(Stored data entries)
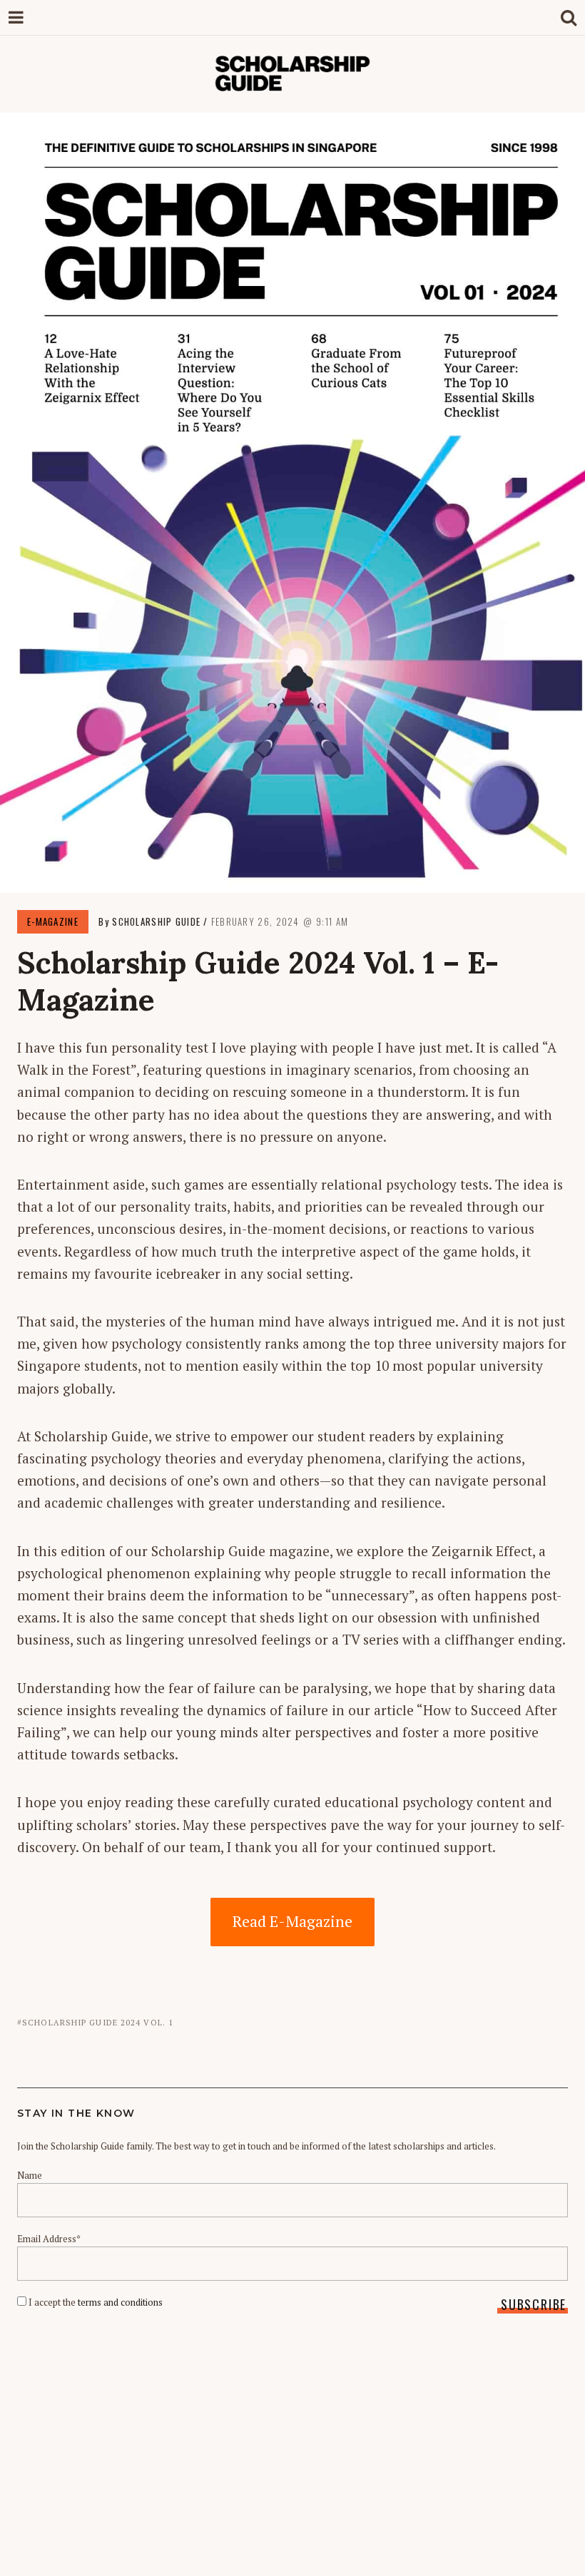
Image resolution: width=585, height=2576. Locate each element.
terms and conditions (120, 2302)
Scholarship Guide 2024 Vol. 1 (97, 2023)
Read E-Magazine (292, 1921)
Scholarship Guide (156, 921)
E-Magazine (52, 921)
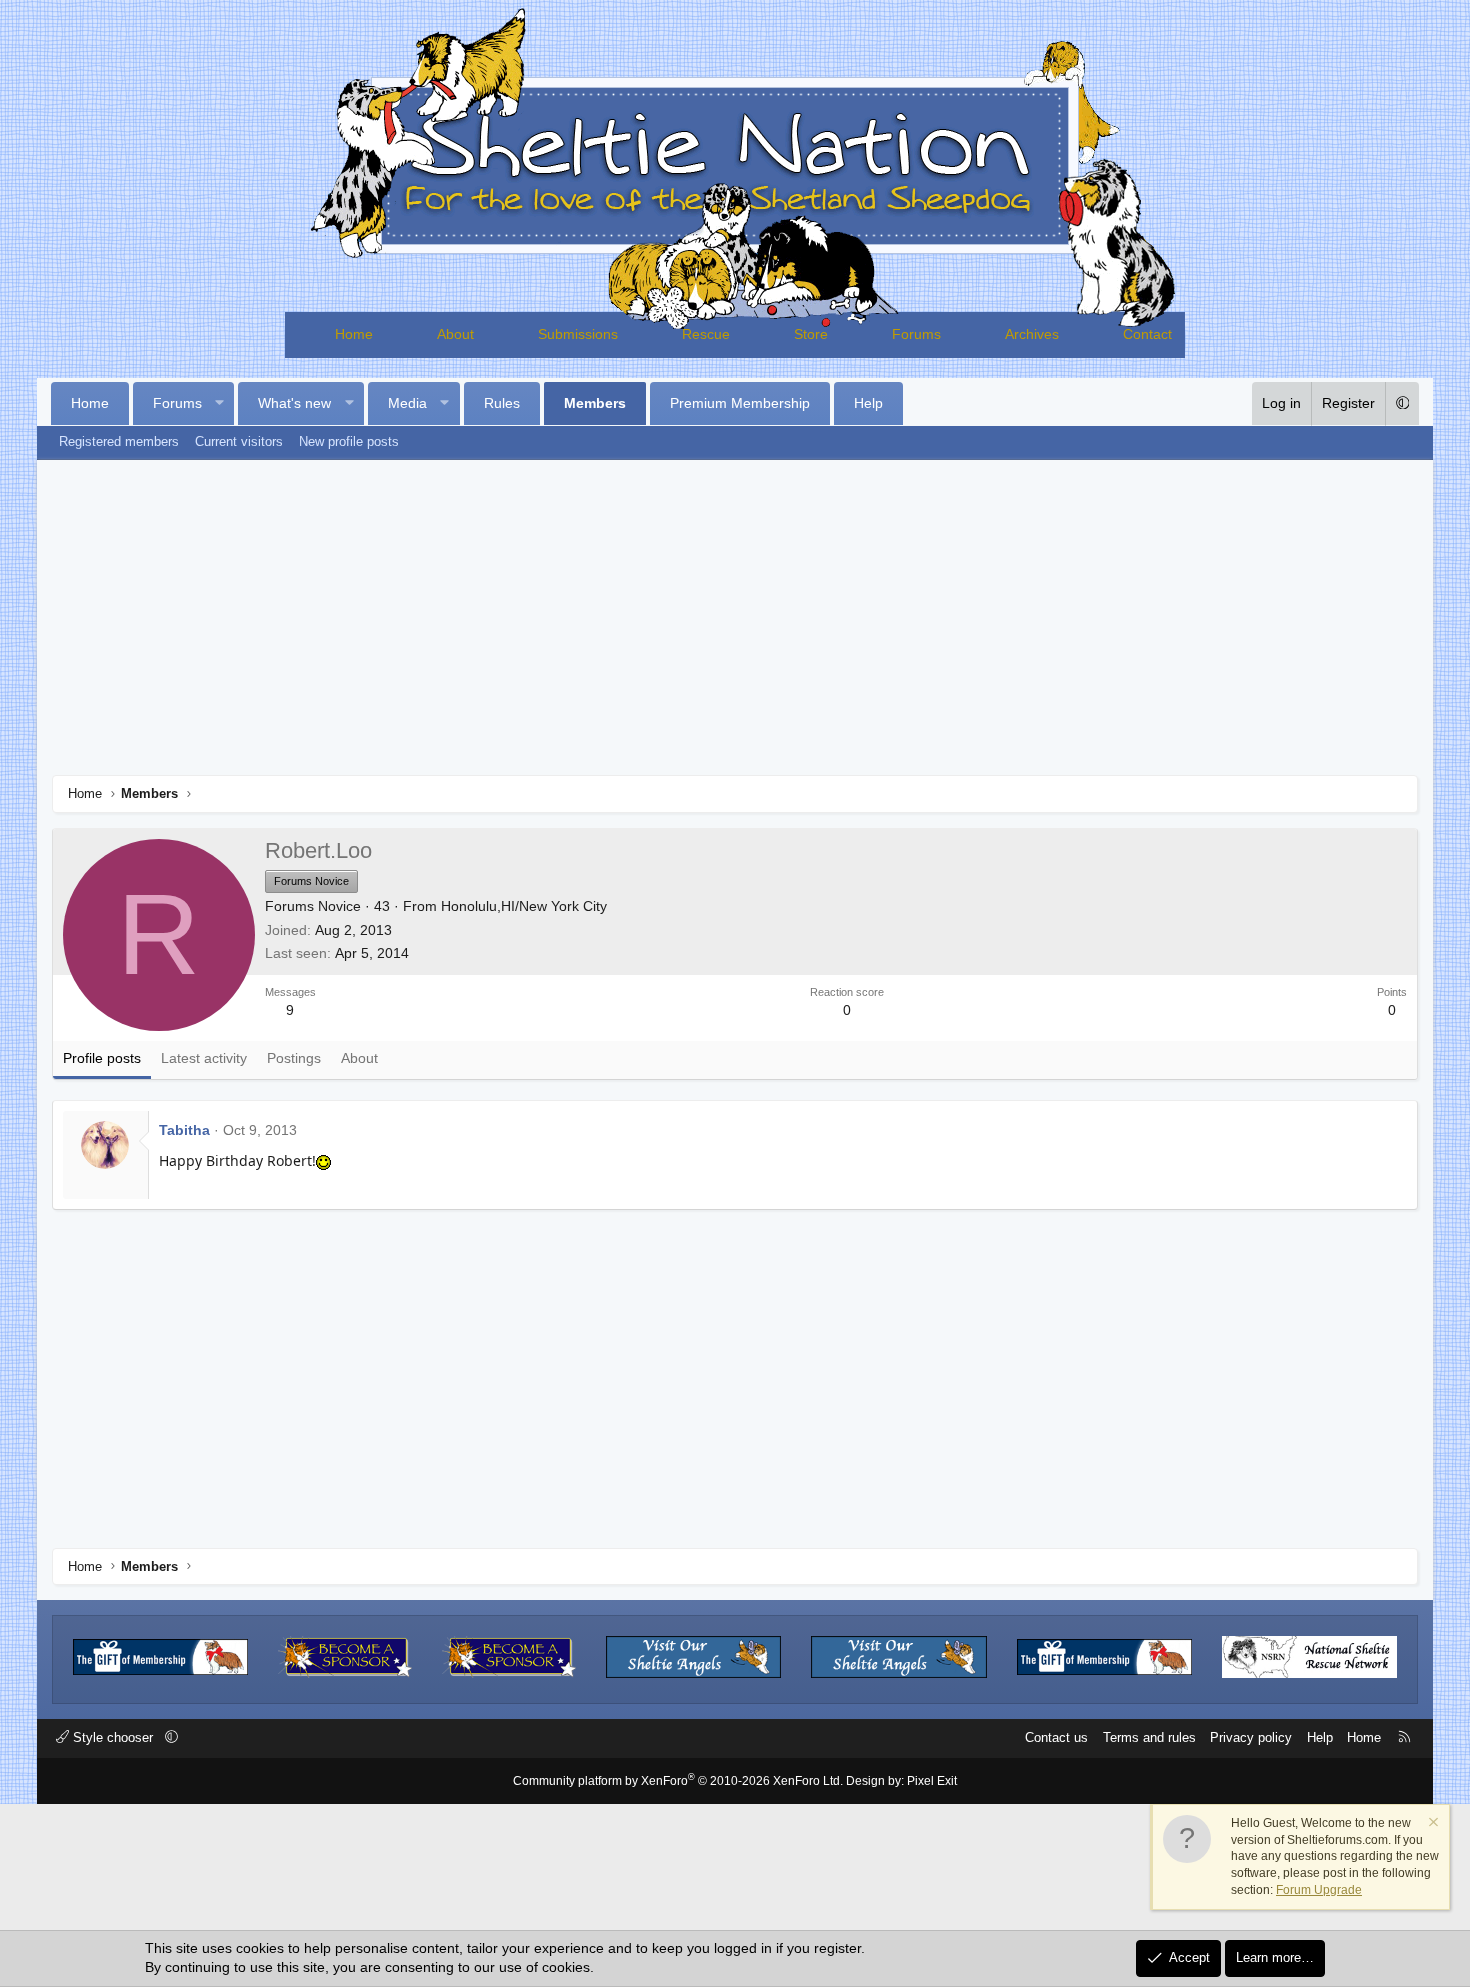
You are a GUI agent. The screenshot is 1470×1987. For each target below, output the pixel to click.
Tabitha (184, 1130)
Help (868, 403)
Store (811, 334)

• **WORK REQUEST**:
Verbatim repeat, images removed: give each entry again exactly as it reads.

• **REPLY**:
Image resolution: width=585, height=2576. Locate each element.
terms and conditions (120, 2302)
Scholarship Guide 2024 Vol. 1 (97, 2023)
Read E-Magazine (292, 1921)
Scholarship Guide (156, 921)
E-Magazine (52, 921)
You are a GUI agent. The screenshot is 1470×1987. For each target below, output the pixel to click.
Tabitha (184, 1130)
Help (868, 403)
Store (811, 334)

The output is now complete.